認知症発症後に服用する薬は病院での処方が必要な医療用医薬品がほとんどですが、認知症発症前の予防につながる薬は一般用医薬品のものもあります。

認知症予防の医薬品とサプリメントの違い

認知症・物忘れ予防には医薬品とサプリメントの両方がありますが、具体的にどんな違いがあるのでしょうか?
1つ目は、安全性と信頼性の違いです。医薬品の特徴は効果がしっかり確認されており、安全性と信頼性が高いことです。臨床試験や実験で効果が確認されており、厳しい審査に通ったものしか医薬品と認められません。
しかしサプリメントは、使用されている成分にしっかりとした効果が確認されていなくても販売が可能です。ただし、サプリメントが必ずしも効果が低いというわけではなく、今は、食品成分の臨床試験も進んでおり、機能性表示食品やトクホなどの認証が可能になりました。そのため、しっかりと研究や臨床試験で特定の効果の裏付け根拠があるサプリメントも増えています。

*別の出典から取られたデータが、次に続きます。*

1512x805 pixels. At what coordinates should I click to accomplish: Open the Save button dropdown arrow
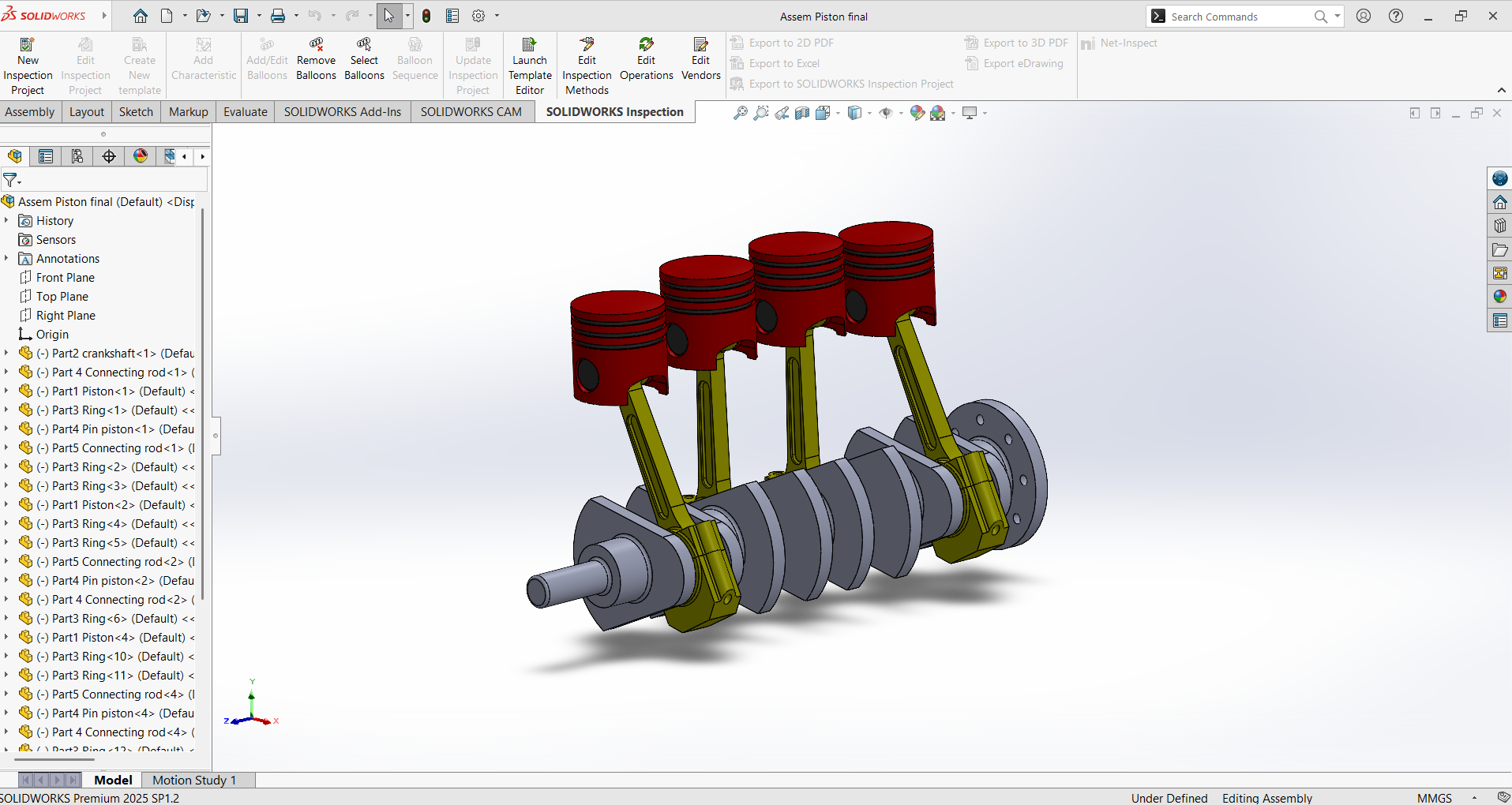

2つ目の違いは、サプリメントは食品であることです。医薬品はその名の通り「薬」という部類ですが、サプリメントはあくまで健康食品であり、成分も食品原料であることがほとんどです。
逆に医薬品の成分を確認してみると、医薬品にしか使われない成分が配合されていることがあります。また、医薬品や治療薬はサプリメントに比べて添加物が多く含まれている場合も少なくないので、気になる方はしっかり調べてから服用しましょう。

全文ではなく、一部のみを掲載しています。